Investing is an ideas endeavor, it involves a certain creative process and of course risk. Sure you need to have an understanding of financial analysis and numbers, but you shouldn’t just be reading reports done by an analyst who is 21 years old and spent all his college days sending out applications to work for Goldman Sachs.
This brings me to one of the huge problems in the finance industry. Interns, no I don’t mean interns are a problem, it’s great we have them and it gives young up and comers a great chance to build their resumes and get a feel for the industry. BUT, but, but and it’s a big (_,_) Banks don’t teach them important skills. Interning at a big bank has become a form of military indoctrination designed to mold you into the kind of brainless non thinking machine that destroys your character and makes you a tool for the bank.
Just look at the tragic case of the Bank of America Merrill Lynch intern who died after apparently putting in 72 hours of work in one slog. Interns are nothing more than research assistants and excel jockeys. The purpose of putting them through ridiculous working hours day in day out, night after night is not to build professional capabilities, but to indoctrinate, it is just another form of hazing.
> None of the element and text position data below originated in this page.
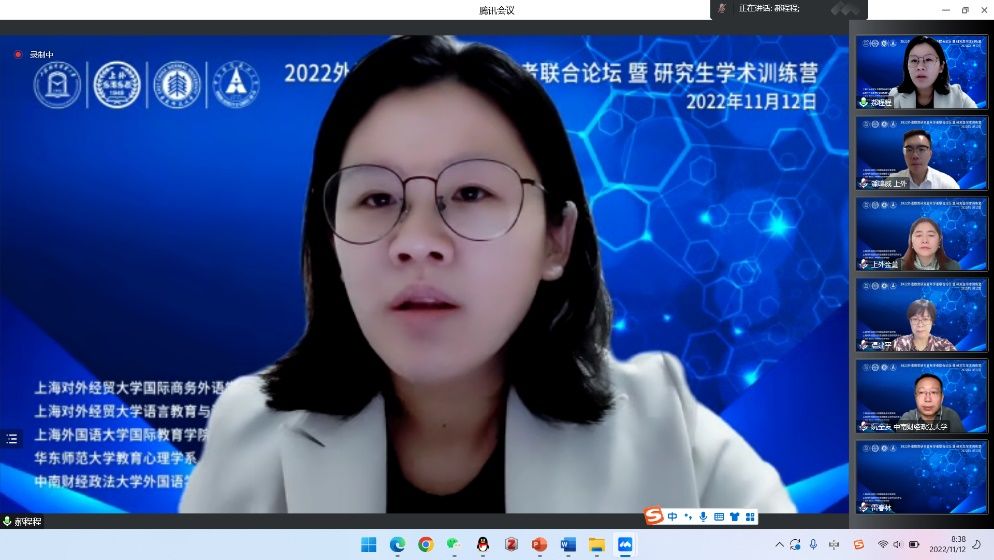Open PowerPoint from the taskbar
The height and width of the screenshot is (560, 994).
pos(540,544)
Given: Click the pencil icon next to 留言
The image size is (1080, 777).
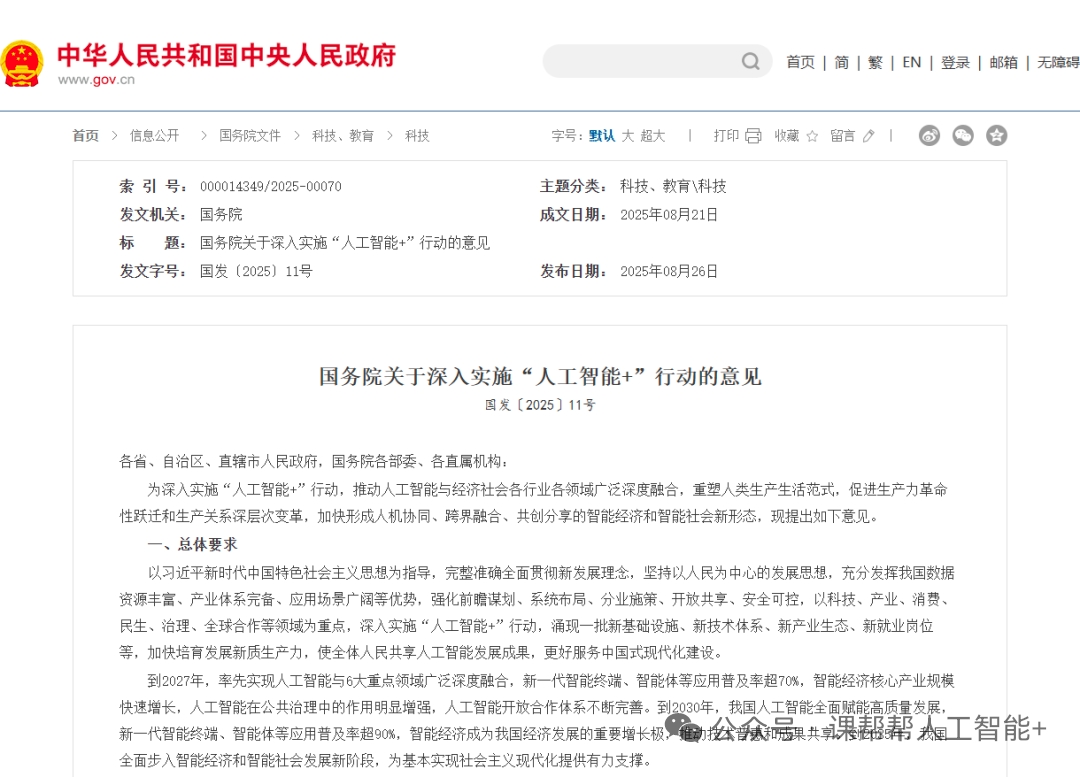Looking at the screenshot, I should (x=868, y=136).
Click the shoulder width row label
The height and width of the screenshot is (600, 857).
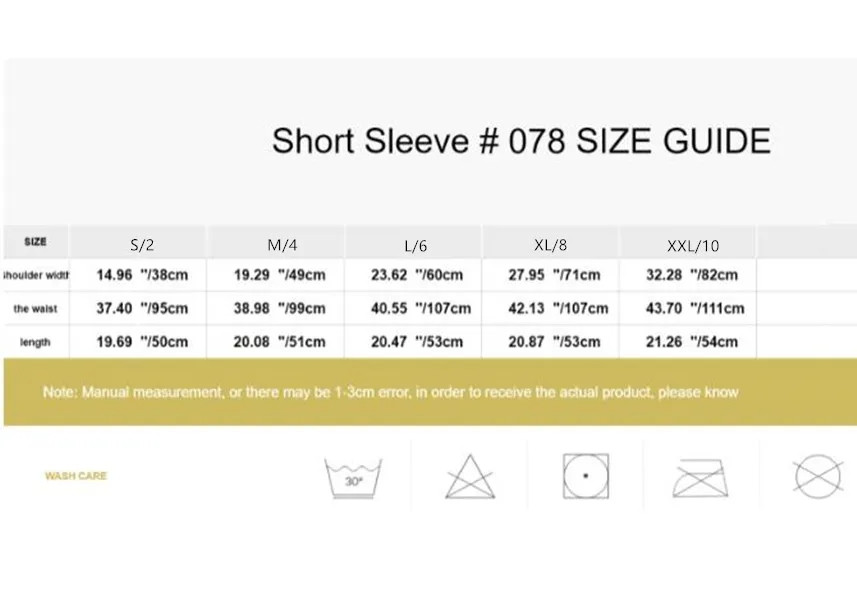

There is absolutely zero added value in making some youngster tap away at his excel charts for umpteenth hours a day. The amount of mistakes made is immense and all of their work needs rigorous checks and corrections. Anyone who has ever had to go through another person's excel analysis knows this. It’s a slow and laborious process to find the bugs and correct them. My point is this: Working them this hard requires additional resources, which costs the banks a bundle of money. So it is clear that the idea to work them this hard is not to improve their professional skills, it is to mold them into blindly loyal obedient minions in the world of finance.
Basic military training often involves excessive work and sleep deprivation. It’s a great tactic to build complicity and eliminate personality. Big bank internships are no different.
If you make humans into machines, you either end up braking the machine and/or creating an individual who is incapable of creative thinking in times of crises and new challenges. Problem solving involves creative thinking, destroying creative thinking leads to catastrophic crashes. The trend of conformity above all else in some of our most talented youngsters is destructive. Just look at the financial word during the past decade.